→ The data
※ ※ ※

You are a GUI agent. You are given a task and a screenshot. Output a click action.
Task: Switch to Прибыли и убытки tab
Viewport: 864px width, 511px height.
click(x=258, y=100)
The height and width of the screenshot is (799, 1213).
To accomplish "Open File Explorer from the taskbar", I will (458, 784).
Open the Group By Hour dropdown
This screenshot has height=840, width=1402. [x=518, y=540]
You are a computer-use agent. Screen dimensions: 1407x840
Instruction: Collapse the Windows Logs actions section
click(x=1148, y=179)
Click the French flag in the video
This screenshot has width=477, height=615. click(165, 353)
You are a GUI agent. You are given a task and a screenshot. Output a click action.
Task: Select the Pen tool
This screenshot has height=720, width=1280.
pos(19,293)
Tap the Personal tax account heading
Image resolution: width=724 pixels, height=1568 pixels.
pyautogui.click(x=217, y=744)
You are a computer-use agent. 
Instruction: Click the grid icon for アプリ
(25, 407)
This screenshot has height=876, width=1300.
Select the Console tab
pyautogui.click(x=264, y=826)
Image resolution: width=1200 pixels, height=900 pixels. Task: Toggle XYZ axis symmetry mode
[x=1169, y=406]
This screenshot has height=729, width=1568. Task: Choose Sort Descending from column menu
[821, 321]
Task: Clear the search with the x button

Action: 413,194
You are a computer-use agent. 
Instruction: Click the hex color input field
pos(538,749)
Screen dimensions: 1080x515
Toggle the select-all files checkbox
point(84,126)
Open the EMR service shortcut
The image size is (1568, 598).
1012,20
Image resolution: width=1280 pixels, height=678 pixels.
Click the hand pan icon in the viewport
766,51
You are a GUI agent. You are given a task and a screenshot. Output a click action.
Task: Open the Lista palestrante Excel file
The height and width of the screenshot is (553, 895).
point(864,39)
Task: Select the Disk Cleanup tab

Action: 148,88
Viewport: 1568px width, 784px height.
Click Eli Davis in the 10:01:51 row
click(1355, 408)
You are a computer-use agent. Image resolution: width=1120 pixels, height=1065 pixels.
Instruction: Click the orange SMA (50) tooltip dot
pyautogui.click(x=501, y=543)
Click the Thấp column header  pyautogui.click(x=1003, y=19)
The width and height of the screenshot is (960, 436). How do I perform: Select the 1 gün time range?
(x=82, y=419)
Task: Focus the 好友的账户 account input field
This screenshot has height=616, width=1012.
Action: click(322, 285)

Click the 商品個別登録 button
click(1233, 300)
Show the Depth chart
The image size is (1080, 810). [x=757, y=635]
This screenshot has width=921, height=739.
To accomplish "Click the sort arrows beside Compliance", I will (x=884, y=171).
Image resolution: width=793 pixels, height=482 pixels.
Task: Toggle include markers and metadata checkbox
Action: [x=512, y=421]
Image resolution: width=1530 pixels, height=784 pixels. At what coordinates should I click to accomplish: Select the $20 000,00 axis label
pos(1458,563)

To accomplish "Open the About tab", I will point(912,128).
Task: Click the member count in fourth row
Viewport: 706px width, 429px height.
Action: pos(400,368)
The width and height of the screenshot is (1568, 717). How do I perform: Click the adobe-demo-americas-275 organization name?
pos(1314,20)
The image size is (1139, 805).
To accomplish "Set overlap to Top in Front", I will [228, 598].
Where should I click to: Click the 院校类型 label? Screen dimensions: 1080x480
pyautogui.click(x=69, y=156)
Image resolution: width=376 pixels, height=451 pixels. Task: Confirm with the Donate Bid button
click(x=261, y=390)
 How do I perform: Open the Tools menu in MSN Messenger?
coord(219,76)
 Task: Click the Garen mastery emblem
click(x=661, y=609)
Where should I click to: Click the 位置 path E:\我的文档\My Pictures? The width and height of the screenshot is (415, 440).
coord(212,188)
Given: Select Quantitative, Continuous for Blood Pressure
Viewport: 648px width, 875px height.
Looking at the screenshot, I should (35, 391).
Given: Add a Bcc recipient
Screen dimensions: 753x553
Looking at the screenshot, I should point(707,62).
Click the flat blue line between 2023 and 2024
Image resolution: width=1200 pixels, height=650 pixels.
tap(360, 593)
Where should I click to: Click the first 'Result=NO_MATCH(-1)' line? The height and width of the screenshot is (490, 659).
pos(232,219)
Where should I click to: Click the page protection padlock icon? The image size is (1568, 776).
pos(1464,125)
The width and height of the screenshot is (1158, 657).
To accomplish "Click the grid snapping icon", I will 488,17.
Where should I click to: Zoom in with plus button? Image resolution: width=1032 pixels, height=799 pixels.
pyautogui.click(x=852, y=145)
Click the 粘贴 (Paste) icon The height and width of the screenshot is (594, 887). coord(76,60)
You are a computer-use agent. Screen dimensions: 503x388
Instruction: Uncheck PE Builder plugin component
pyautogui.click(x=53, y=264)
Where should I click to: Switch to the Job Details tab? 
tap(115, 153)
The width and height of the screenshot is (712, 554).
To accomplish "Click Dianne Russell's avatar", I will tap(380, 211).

※ ※ ※

→ Your task
Only the lines from the beginning of the data above through the line containing "You are a computer-use agent. Screen dimensions: 1407x840" should be repeated, exactly as they appear.

→ Output below
You are a GUI agent. You are given a task and a screenshot. Output a click action.
Task: Switch to Прибыли и убытки tab
Viewport: 864px width, 511px height.
click(x=258, y=100)
The height and width of the screenshot is (799, 1213).
To accomplish "Open File Explorer from the taskbar", I will (458, 784).
Open the Group By Hour dropdown
This screenshot has height=840, width=1402. [x=518, y=540]
You are a computer-use agent. Screen dimensions: 1407x840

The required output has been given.